German power for 2014, a benchmark for European electricity prices, fell as the cost of emission permits declined from a two-week high.
German baseload power, for delivery around the clock, fell as much as 27 cents to 42.03 euros ($56.38) a megawatt-hour and traded at 42.23 euros as of 5:30 p.m. in Berlin. European carbon allowances for December dropped 7 cents to 4.47 euros a metric ton after earlier sliding to 4.22 euros on London’s ICE Futures Europe exchange.

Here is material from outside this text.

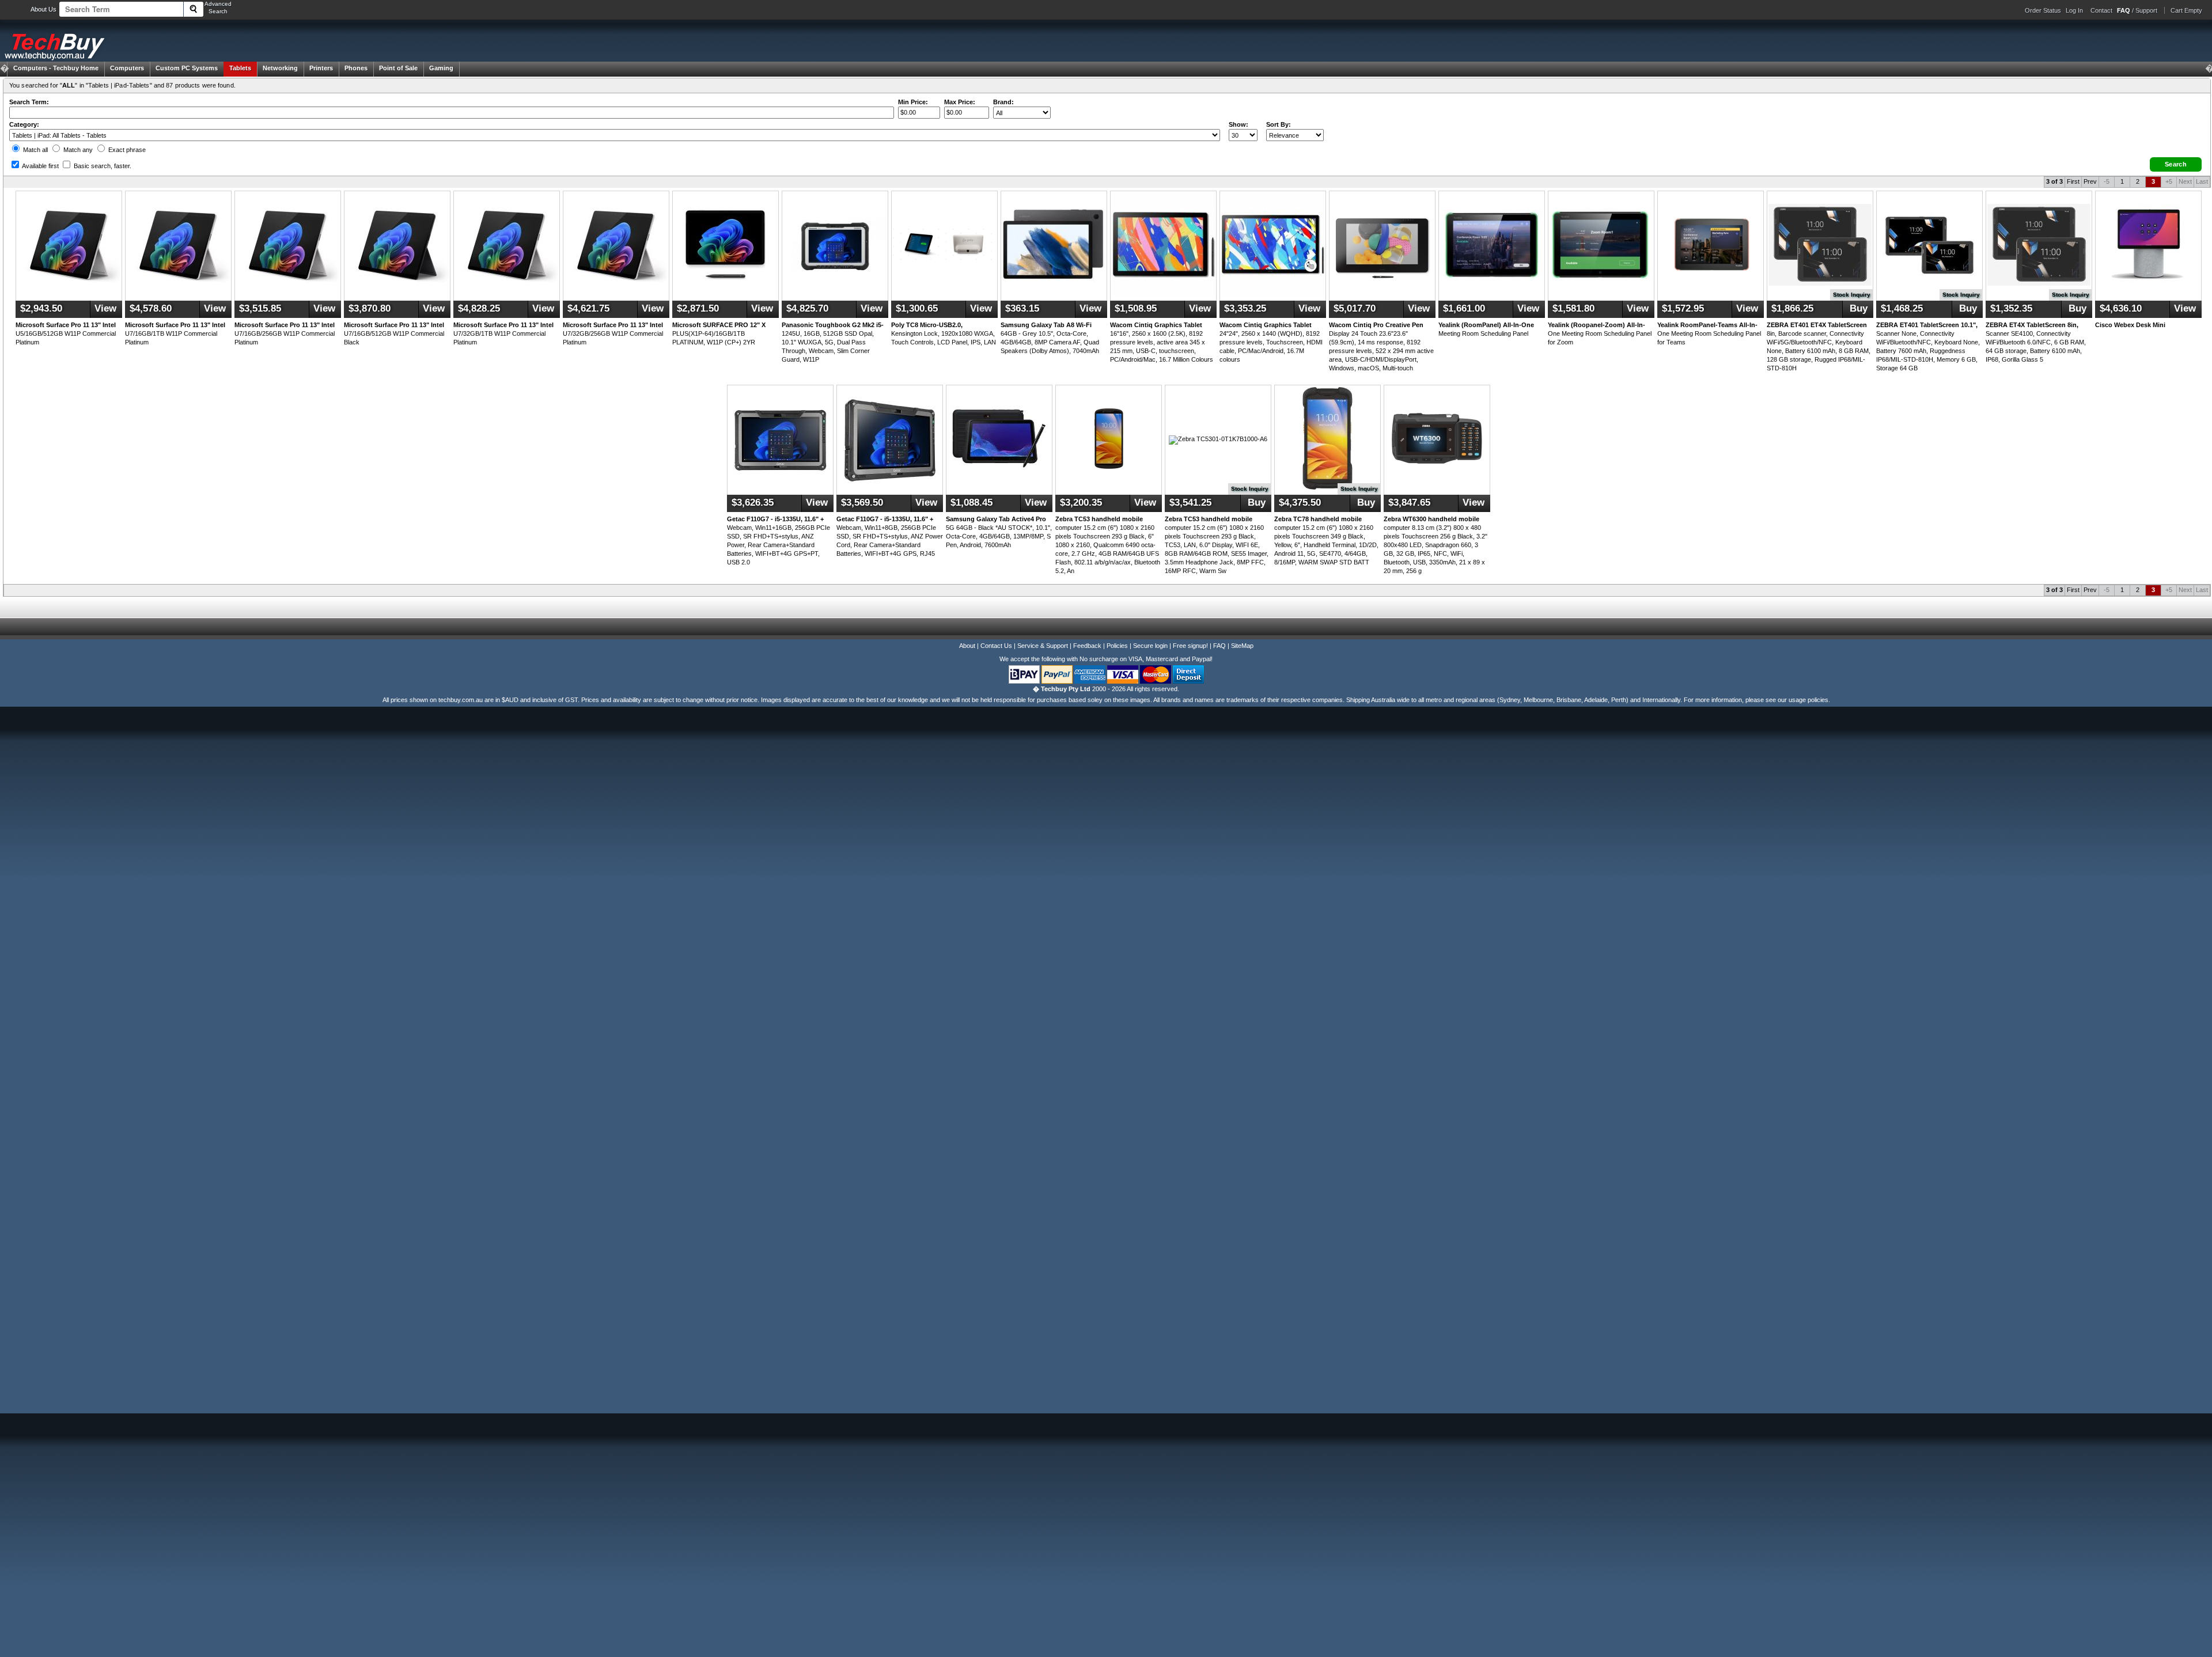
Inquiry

Power can track emissions and other fuels that influence production costs.
“We reiterate our negative view on the German power price due to worsening oversupply from negative demand growth, renewables and the collapsing emissions market, which would imply a carbon price of zero absent political intervention,” Per Lekander, a Paris-based analyst at UBS AG, said today in an e-mail.
In France, baseload power for March fell as much as 3.6 percent to a record 43.15 euros amid forecasts of milder-than-average weather. The maximum temperature in Paris will rise to 12 degrees Celsius (54 Fahrenheit) on Feb. 16, compared with today’s temperature and seasonal median of 9 degrees, according to CustomWeather Inc. data on Bloomberg.
French nuclear generation was little changed today as two reactors halted and two started, according to data from grid operator Reseau de Transport d’Electricite. The 1,335-megawatt St. Alban-2 and 1,310-megawatt Nogent-2 units are back online, while the 880-megawatt reactor Bugey-5 was halted Feb. 9 for maintenance and the 1,300-megawatt unit Cattenom-4 stopped on Feb. 8, RTE said on its website.
In Germany, power generation availability will advance to 64,900 megawatts on Feb. 21 from 62,000 megawatts today, according to the transparency website of European Energy Exchange AG.
EnBW Energie Baden-Wuerttemberg AG’s nuclear plant unit Philippsburg 2 came back online on Friday after a 522-megawatt reduction of power output that lasted “several hours,” Ulrich Schroeder, a company spokesman said via phone from Karlsruhe today. On Feb. 14, EON AG will take its 550-megawatt gas-fired plant Irsching 4 offline for maintenance until Feb. 18, the company said on its transparency website.